◆ Zu lesender Auszug
····················

Entscheidungsstichwort (Thema)
Streitverkündung. Zwischenstreit
Leitsatz (amtlich)
1. Verkündet eine Prozesspartei einem Dritten den Streit, so kann die gegnerische Prozesspartei die Zulassung oder Wirksamkeit dieser Verkündung dann nicht nach § 71 ZPO mit Hilfe eines Zwischenurteils überprüfen lassen, wenn und solange der Streitverkündete dem Prozess nicht beitritt.
2. Tritt der Streitverkündete dem Prozess auf Seiten des Streitverkünders bei, dann ist dieser Beitritt im Ausgangsprozess nach § 71 ZPO nur dann auf Antrag für unzulässig zu erklären, wenn auch aus subjektiver Sicht des Streitverkündenden keine berechtigte Annahme dafür bestehen kann, dass ein Rückgriff beim Streitverkündeten möglich ist; es genügt für die Zulassung der Streitverkündung, dass die behauptete Rückgriffsmöglichkeit nicht von vornherein mit Sicherheit ausgeschlossen werden kann.
Normenkette
ZPO §§ 71, 74
Verfahrensgang
ArbG Würzburg (Zwischenurteil vom 16.09.2008; Aktenzeichen 10 Ca 1843/07 A) |
Tenor
1. Auf die sofortige Beschwerde des Beklagten hin wird das Zwischenurteil des Arbeitsgerichts Würzburg, Kammer Aschaffenburg, vom 16.09.2008, Az. 10 Ca 1843/07 A, abgeändert.

····················

◆ Datenblock
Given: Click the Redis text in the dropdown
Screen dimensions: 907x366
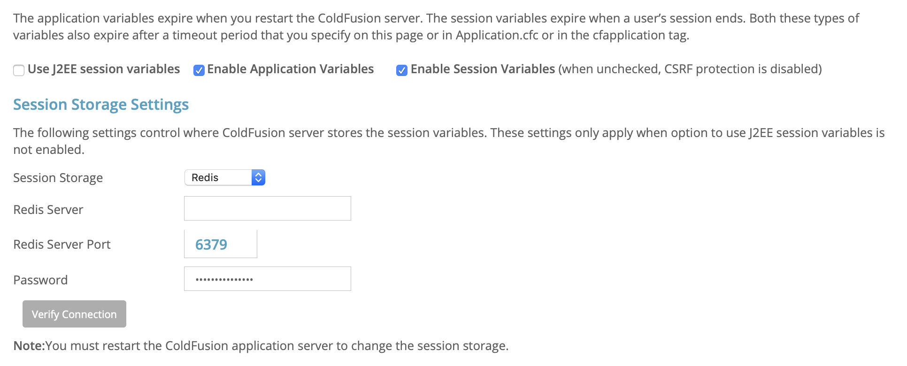Looking at the screenshot, I should [205, 177].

····················

◆ Aufgabe 1
Welches Gericht erließ laut dem Auszug zur Streitverkündung das Zwischenurteil vom 16.09.2008?
◆ Aufgabe 2
Gib den Abschnitt des Auszugs zur Streitverkündung von „1. Verkündet eine“ bis einschließlich „ausgeschlossen werden kann.“ unverändert aus.
Die Zeilen spielen hierfür keine Rolle.

◆ Lösung 1
Das Arbeitsgericht Würzburg, Kammer Aschaffenburg.

◆ Lösung 2
1. Verkündet eine Prozesspartei einem Dritten den Streit, so kann die gegnerische Prozesspartei die Zulassung oder Wirksamkeit dieser Verkündung dann nicht nach § 71 ZPO mit Hilfe eines Zwischenurteils überprüfen lassen, wenn und solange der Streitverkündete dem Prozess nicht beitritt.
2. Tritt der Streitverkündete dem Prozess auf Seiten des Streitverkünders bei, dann ist dieser Beitritt im Ausgangsprozess nach § 71 ZPO nur dann auf Antrag für unzulässig zu erklären, wenn auch aus subjektiver Sicht des Streitverkündenden keine berechtigte Annahme dafür bestehen kann, dass ein Rückgriff beim Streitverkündeten möglich ist; es genügt für die Zulassung der Streitverkündung, dass die behauptete Rückgriffsmöglichkeit nicht von vornherein mit Sicherheit ausgeschlossen werden kann.